Cabe lembrar que nos últimos 20 anos diferentes cidades têm revertido as privatizações de serviços como o de saneamento, por exemplo. Cidades como Paris, Berlim, Buenos Aires, La Paz, dentre outras, reestatizaram e remunicipalizaram o uso da água. Foi identificado nesses processos que para além do péssimo serviço que as empresas privadas ofereciam, o custo do serviço mais que dobrou, e as promessas de universalização nunca foram realizadas.
Simultaneamente, é preciso levar em consideração que a luta pelo direito da água potável e boa para todos se insere na própria luta de classes, porque ela é uma luta por um modo de vida que vislumbra o bem comum e o acesso à água como um valor universal, seguindo a lógica do bem-viver.

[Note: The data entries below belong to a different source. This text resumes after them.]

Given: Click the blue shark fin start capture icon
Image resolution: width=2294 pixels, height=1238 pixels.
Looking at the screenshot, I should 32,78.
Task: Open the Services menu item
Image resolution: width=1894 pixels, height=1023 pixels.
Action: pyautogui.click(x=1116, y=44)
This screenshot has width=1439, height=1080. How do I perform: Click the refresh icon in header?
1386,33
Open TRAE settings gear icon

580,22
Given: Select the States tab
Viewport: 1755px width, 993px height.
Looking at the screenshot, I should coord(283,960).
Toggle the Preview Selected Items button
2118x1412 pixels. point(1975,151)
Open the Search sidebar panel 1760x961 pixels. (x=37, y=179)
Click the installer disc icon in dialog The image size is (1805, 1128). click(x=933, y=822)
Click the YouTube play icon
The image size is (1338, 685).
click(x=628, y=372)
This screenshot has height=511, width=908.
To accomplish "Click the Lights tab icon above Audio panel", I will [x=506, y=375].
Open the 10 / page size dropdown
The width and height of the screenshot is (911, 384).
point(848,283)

A luta pela água é também o campo de enfrentamento da emergência climática e do racismo ambiental, portanto, ecossocialista, já que com a privatização quem mais tende a sofrer os impactos diretos e imediatos da restrição do acesso e do aumento do custo do serviço é a população pobre, negra e periférica.
Organizar a luta pelo direito à água e dos serviços públicos em São Paulo é uma tarefa imediata dos anticapitalistas e socialistas.
Essa é uma luta que possibilita tornar possível o que é necessário, já que diante das mudanças climáticas ficar inerte a ela é o nosso pior destino. A história tem demonstrado que quando não carregamos a vontade de mudança o que se apresenta tem sido antes o retrocesso reacionário. Que estejamos à altura desta batalha.